Hershey cautions that the cognitive effects are subtle, but do come up as consistently lower than controls, even when children with T1D test against their own siblings. What’s more, Hershey says, you can often see these changes in as little as two years after diagnosis in T1D children, sometimes in as little as three months after diagnosis. This raises a lot of questions.
“It leads you to ask, when and where are these changes happening?” she says. “What is really driving this difference that we’ve found? Is it about the age of diagnosis? How high of a glucose level you had at diagnosis? We just don’t know yet.”
In DirecNet’s most recent study, published in Diabetes in March 2017, the group had T1D children and age-matched non-diabetic children relax in an fMRI scanner to measure resting-state connectivity patterns. They found a pattern of increased connectivity in children with T1D; for them, more connections correlated with better cognitive functioning. This, Reiss suggests, that the brain is trying to compensate for the inconsistent glucose levels by setting itself at a hyperconnected state.
“The human brain is designed with redundant systems to help you maintain homeostasis, so you have good cognitive function and can interact with your environment in an adaptive fashion,” says Reiss. “The brain adapts to stress, and it tries to compensate to make up for it. You certainly see compensatory systems at work in many adult neurological diseases. These systems allow people to function pretty well at the behavioral cognitive level. And it seems like, with T1D, there are some compensatory systems hard at work trying to rebalance brain function with this hyperconnectivity.”

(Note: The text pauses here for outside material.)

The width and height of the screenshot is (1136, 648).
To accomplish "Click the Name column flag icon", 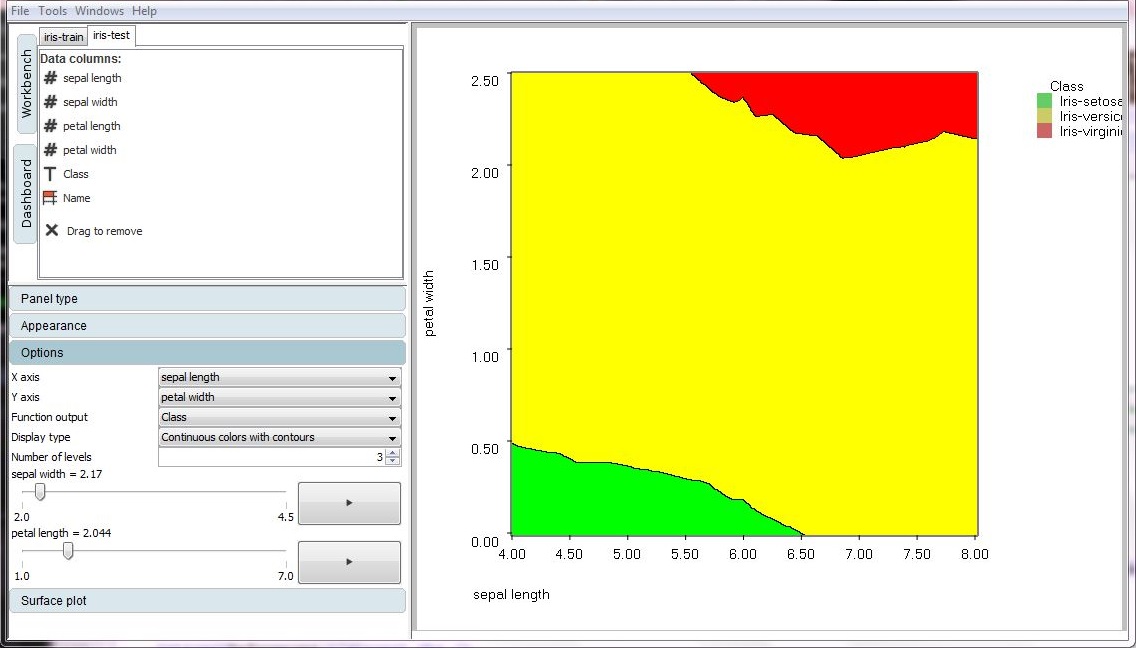I will point(51,198).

More than Informing Treatment
Currently, the American Diabetes Association estimates that 1.25 million people in the US have T1D; approximately 40,000 people will be newly diagnosed each year. Reiss hopes that their work will one day help better inform practice guidelines for T1D and provide the right guidance for how glucose levels should be best managed at every age.

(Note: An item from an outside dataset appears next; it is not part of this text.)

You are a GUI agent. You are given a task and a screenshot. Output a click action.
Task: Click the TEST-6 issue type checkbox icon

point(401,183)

“Luckily, there have been advances in treatment that mean that children are having hypoglycemic episodes much less frequently. And those tools could help with hyperglycemia, too,” he says. “But there are still a lot of kids who aren’t being monitored, and that needs to change.”
He also thinks that this work has implications for our understanding of the brain’s innate compensatory systems and how the brain deals with insult and injury. Hershey agrees. Twenty years ago, when she started this work, people were surprised that anyone would consider the brain as a potential target of T1D, she says. Now, with rising rates of type 2 diabetes in children, it is becoming more of a concern.
“The story there may be even more profound. We know that type 2 diabetes is a huge risk factor for Alzheimer’s disease. And how it shapes brain development may help shed more light on why that’s so,” she says. “We are learning so much more about the interface between glucose, the body’s fuel, and the brain—and we know that there is interplay between general metabolism and brain function. We just have to continue this work to better understand how it may all fit together.”